= What the exercise asks =
Present the lines of the listing below as a numbered list, from the line containing "the 2028-2029 bar" through the line containing "pos(26,275)", both included. Leave out blank lines.

+++ Extracted data +++

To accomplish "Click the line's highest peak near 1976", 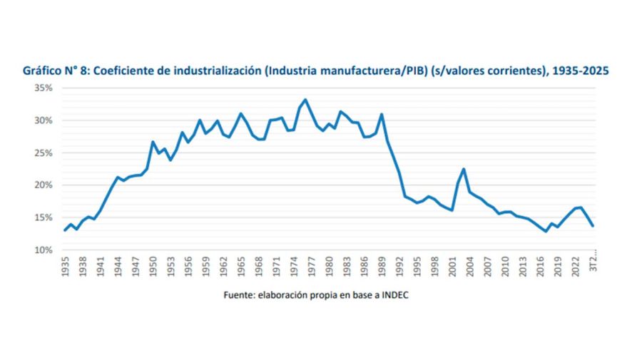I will [305, 100].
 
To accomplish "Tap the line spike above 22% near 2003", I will [464, 169].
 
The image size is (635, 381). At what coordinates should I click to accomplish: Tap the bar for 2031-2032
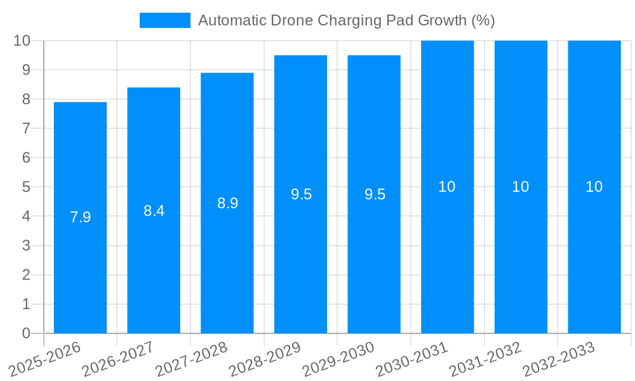pos(521,254)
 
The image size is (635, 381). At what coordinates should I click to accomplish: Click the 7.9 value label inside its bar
pos(80,217)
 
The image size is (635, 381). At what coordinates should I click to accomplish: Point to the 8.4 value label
pos(154,211)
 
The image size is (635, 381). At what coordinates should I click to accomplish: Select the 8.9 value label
pos(227,203)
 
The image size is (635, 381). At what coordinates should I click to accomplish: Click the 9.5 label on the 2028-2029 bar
pos(301,194)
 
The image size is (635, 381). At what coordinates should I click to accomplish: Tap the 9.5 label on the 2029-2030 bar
pos(375,194)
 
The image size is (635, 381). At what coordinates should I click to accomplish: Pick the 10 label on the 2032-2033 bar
pos(594,187)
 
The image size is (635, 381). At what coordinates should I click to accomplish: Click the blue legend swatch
pos(165,20)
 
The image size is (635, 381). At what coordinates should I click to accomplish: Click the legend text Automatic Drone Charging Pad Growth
pos(346,20)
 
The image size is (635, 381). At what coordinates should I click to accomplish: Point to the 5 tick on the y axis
pos(26,187)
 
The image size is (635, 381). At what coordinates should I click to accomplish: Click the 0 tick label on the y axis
pos(26,333)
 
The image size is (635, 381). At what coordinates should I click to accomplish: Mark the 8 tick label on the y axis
pos(26,99)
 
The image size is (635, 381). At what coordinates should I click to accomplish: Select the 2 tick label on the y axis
pos(26,275)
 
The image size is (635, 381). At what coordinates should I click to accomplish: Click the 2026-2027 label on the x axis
pos(118,359)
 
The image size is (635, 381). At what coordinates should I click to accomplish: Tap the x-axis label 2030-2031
pos(412,359)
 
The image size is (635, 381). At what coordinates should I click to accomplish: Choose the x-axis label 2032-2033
pos(559,359)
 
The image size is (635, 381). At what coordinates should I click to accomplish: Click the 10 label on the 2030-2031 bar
pos(447,187)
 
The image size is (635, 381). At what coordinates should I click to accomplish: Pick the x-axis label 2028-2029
pos(265,359)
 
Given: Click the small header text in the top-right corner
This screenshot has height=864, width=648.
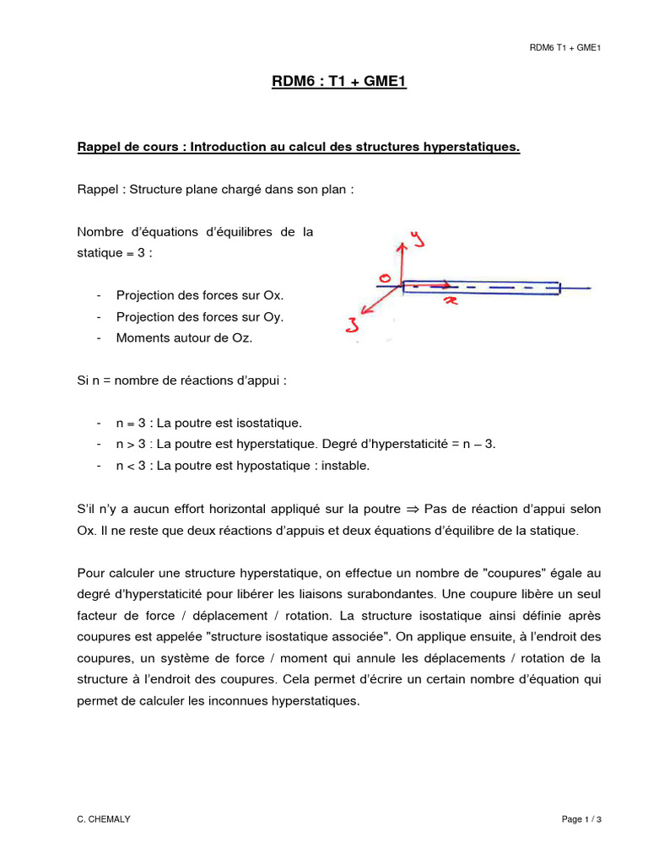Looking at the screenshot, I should click(564, 47).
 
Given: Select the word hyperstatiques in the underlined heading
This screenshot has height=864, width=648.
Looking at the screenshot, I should click(472, 148).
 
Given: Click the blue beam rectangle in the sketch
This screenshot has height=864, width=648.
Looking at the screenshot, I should click(481, 288).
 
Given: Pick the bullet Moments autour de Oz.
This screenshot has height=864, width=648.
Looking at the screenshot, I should click(184, 338).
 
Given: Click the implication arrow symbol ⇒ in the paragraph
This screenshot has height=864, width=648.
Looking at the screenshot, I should click(413, 509).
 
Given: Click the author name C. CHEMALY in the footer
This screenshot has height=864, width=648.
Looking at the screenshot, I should click(101, 819).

+++

= Full answer =
1. The image size is (635, 381). At what coordinates should I click to accomplish: Click the 9.5 label on the 2028-2029 bar
2. pos(301,194)
3. The image size is (635, 381). At what coordinates should I click to accomplish: Tap the 9.5 label on the 2029-2030 bar
4. pos(375,194)
5. The image size is (635, 381). At what coordinates should I click to accomplish: Pick the 10 label on the 2032-2033 bar
6. pos(594,187)
7. The image size is (635, 381). At what coordinates should I click to accomplish: Click the blue legend swatch
8. pos(165,20)
9. The image size is (635, 381). At what coordinates should I click to accomplish: Click the legend text Automatic Drone Charging Pad Growth
10. pos(346,20)
11. The image size is (635, 381). At what coordinates should I click to accomplish: Point to the 5 tick on the y axis
12. pos(26,187)
13. The image size is (635, 381). At what coordinates should I click to accomplish: Click the 0 tick label on the y axis
14. pos(26,333)
15. The image size is (635, 381). At what coordinates should I click to accomplish: Mark the 8 tick label on the y axis
16. pos(26,99)
17. The image size is (635, 381). At what coordinates should I click to accomplish: Select the 2 tick label on the y axis
18. pos(26,275)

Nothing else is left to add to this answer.